» **TEXT PASSAGE**:
When a client connects to the `/{circle_pk}` endpoint, the `HttpServer` upgrades the connection to a WebSocket and spawns a new `CircleWs` actor to handle it. The circle public key is extracted from the URL path to identify which circle the client wants to connect to. All further communication with that client, including the entire authentication flow, is then processed by this specific actor instance.
## 2. Module Structure
The `server` crate is organized into the following key modules:
- **`lib.rs`**: The main library file that contains the `spawn_circle_server` function, which sets up and runs the `Actix` server. It also defines the `CircleWs` actor and its message handling logic for all JSON-RPC methods.
- **`auth/`**: This module encapsulates all the logic related to the `secp256k1` authentication system.
- **`signature_verifier.rs`**: A self-contained utility module that provides the `verify_signature` function. This function performs the core cryptographic verification of the client's signed nonce.

» **PROBLEM STATEMENT**:
From the server crate overview, reproduce verbatim the part that opens with the words containing "When a client" and closes with "all JSON-RPC methods.".

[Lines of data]
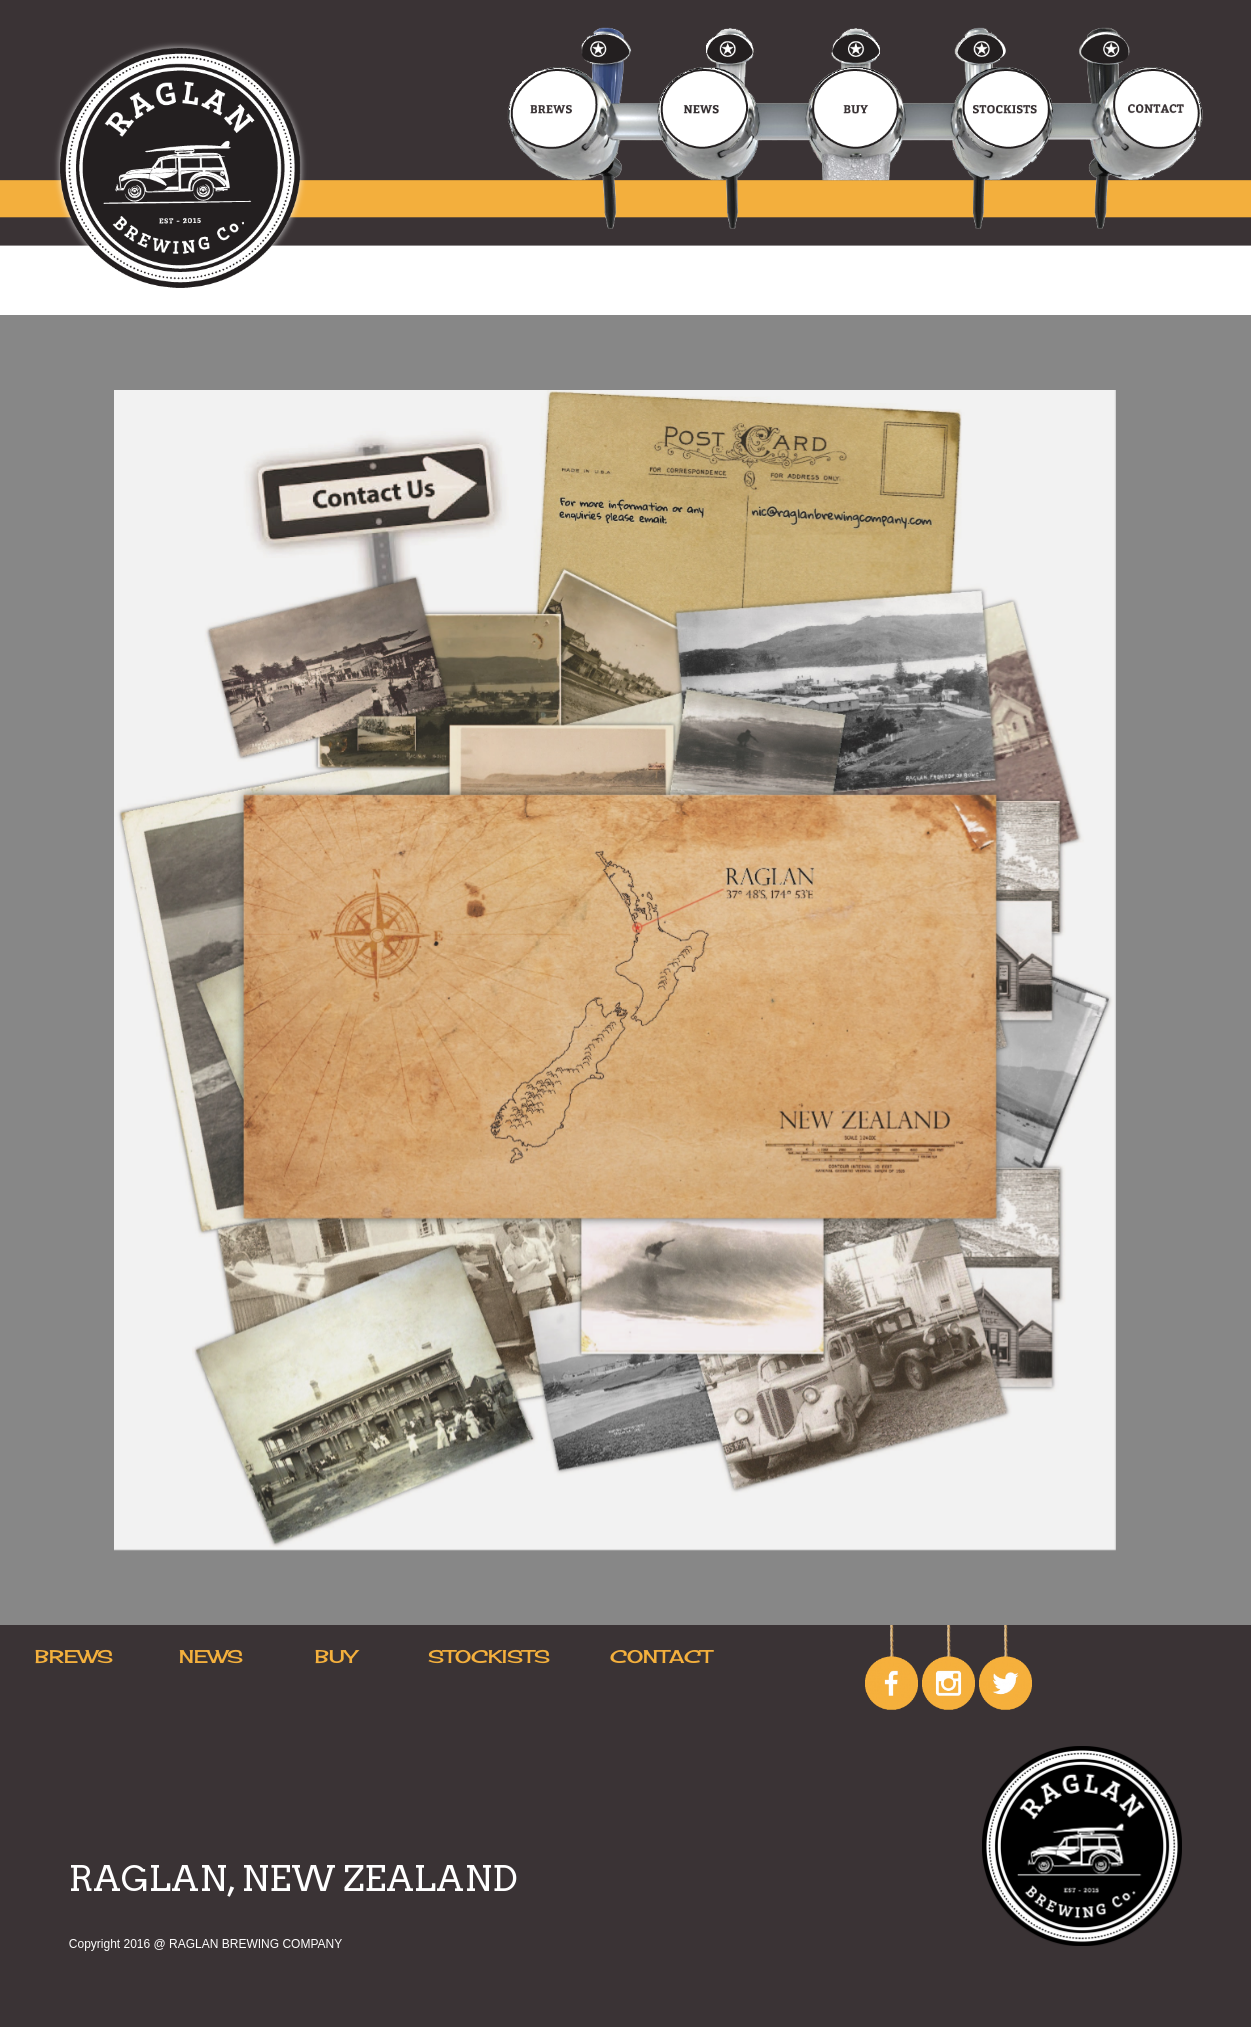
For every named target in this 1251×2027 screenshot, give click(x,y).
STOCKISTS (489, 1656)
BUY (335, 1656)
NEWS (211, 1656)
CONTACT (661, 1656)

» **FINISHED EXERCISE**:
When a client connects to the `/{circle_pk}` endpoint, the `HttpServer` upgrades the connection to a WebSocket and spawns a new `CircleWs` actor to handle it. The circle public key is extracted from the URL path to identify which circle the client wants to connect to. All further communication with that client, including the entire authentication flow, is then processed by this specific actor instance.
## 2. Module Structure
The `server` crate is organized into the following key modules:
- **`lib.rs`**: The main library file that contains the `spawn_circle_server` function, which sets up and runs the `Actix` server. It also defines the `CircleWs` actor and its message handling logic for all JSON-RPC methods.